Они принимаются шарить в ящиках и шкафах — понятия не имею, что они там ищут, я ведь всего лишь сочиняю песни для рокеров. Один из них, повежливее, предлагает пройти с ними, «просто кое-что уточнить». Сосед видит все это и предупреждает мою семью, немедленно впадающую в панику. Все знали, что переживала Бразилия в то время, пусть это и не освещалось в газетах. ‹…›
Средь бела дня такси блокируется двумя машинами — человек с пистолетом в руке выходит из одной из них и вытаскивает меня. Я падаю на землю и чувствую дуло пистолета на шее. Смотрю на отель передо мною и думаю: «Не может быть, что я так рано умру». Я впадаю в нечто вроде кататонии: не чувствую страха, ничего не чувствую. Я слышал рассказы об исчезнувших друзьях, я тоже исчезну, и последнее, что увижу, — этот отель. Человек поднимает меня, усаживает на пол своего автомобиля и велит надеть на голову мешок.

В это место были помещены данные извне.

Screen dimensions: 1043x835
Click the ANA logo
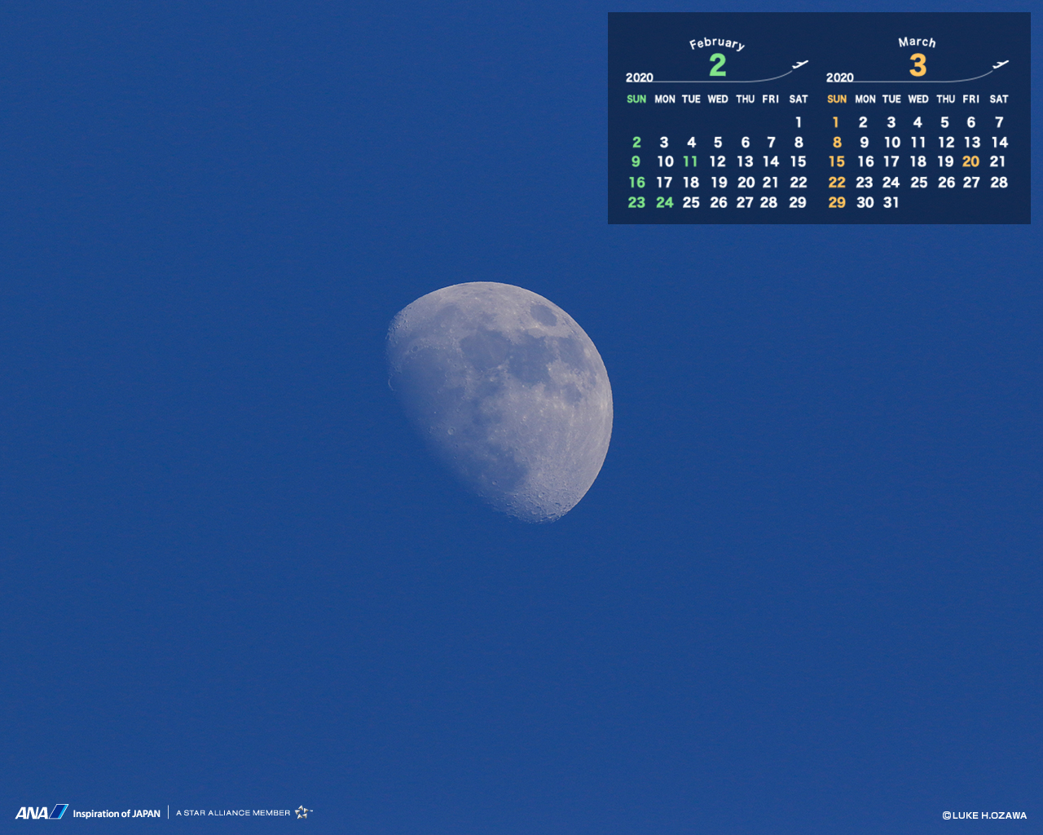pyautogui.click(x=42, y=812)
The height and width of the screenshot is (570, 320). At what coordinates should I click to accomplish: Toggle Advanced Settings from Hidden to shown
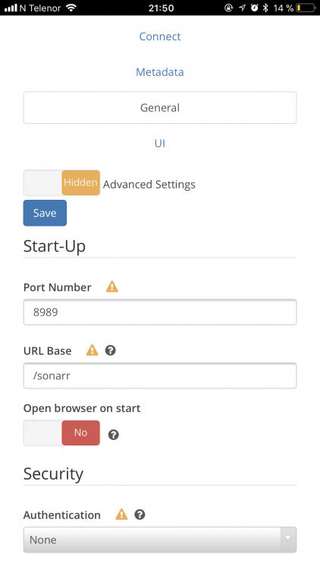click(61, 183)
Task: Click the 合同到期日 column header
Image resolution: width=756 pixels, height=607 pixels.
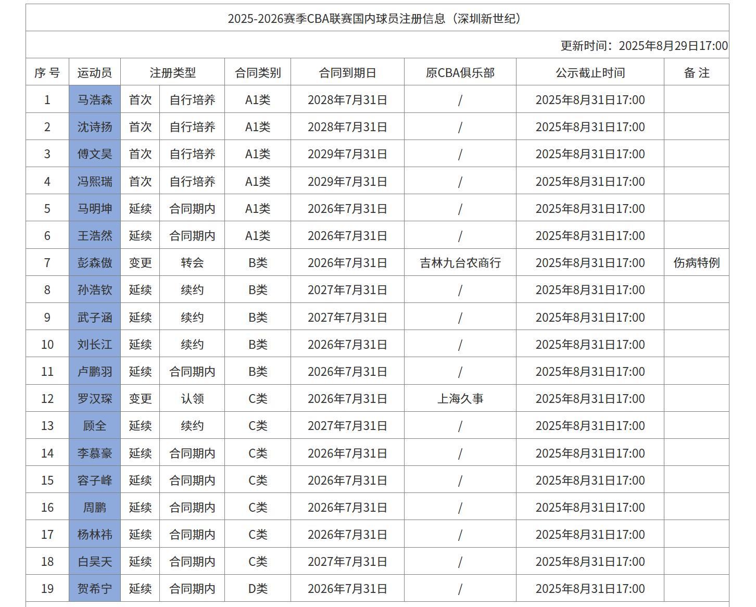Action: 347,72
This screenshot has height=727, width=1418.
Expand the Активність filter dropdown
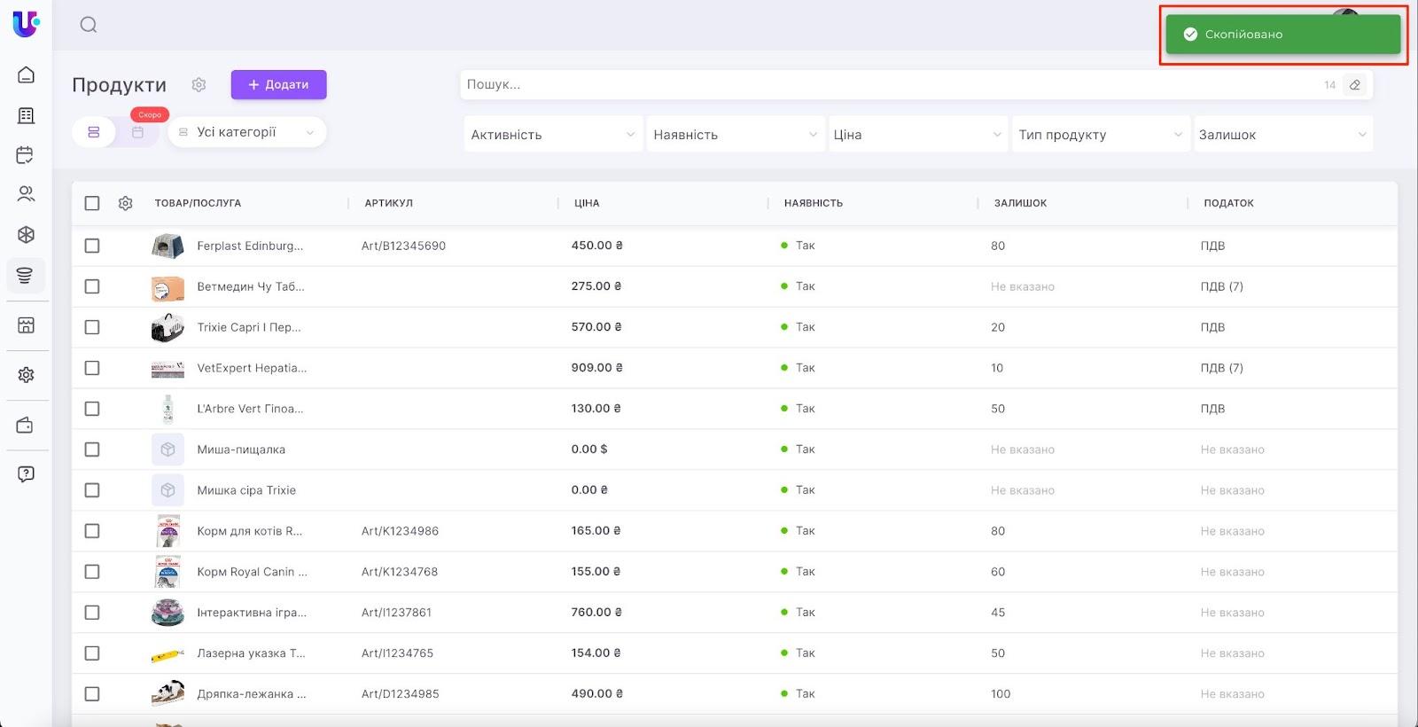click(x=552, y=135)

Автомобиль едет около получаса. Они, должно быть, ищут место, где казнить меня, но я по-прежнему ничего не чувствую. Я принял свою судьбу. Автомобиль останавливается. Меня выволакивают и бьют, вталкивают в какой-то коридор. Я кричу, но знаю, что никто не слышит, потому что они тоже орут. Террорист, говорят они. Ты заслуживаешь смерти. Ты воюешь против своей страны. Ты будешь умирать медленно, но сначала тебе придется как следует помучиться. Инстинкт выживания парадоксальным образом начинает мало-помалу пробуждаться во мне.
Меня приводят в пыточную с фальшполом. Я спотыкаюсь об него, потому что ничего не вижу, я прошу их не толкать меня, но меня толкают в спину — и я падаю. Они велят мне раздеться. Допрос начинается с вопроса, на который я не знаю, как отвечать. От меня требуют предать людей, о которых я никогда не слышал. Они говорят, что я не хочу сотрудничать, льют на пол воду и ставят что-то мне на ноги — затем я вижу из-под мешка, что это устройство с электродами, которые затем прикрепляются к моим гениталиям.
Теперь я понимаю, что, кроме ударов, которые я не могу отследить (следовательно, не могу хотя бы сжаться, чтобы ослабить воздействие), меня начнут бить электрическим током. Я говорю, что им незачем это делать, — я сознаюсь во всем, в чем они требуют от меня сознаться. Я подпишу все, что они захотят дать мне подписать. Однако им этого мало. Тогда в отчаянии я начинаю расцарапывать себе кожу, выдирая куски самого себя. Палачи, должно быть, были испуганы, увидев, как я сам себе пускаю кровь; меня оставляют в покое. Они говорят, что я могу снять мешок, когда услышу, как хлопнула дверь. Я снимаю его и вижу, что нахожусь в звукоизолированной комнате с отметинами от пуль в стенах. Теперь понятно, зачем здесь фальшпол{504}.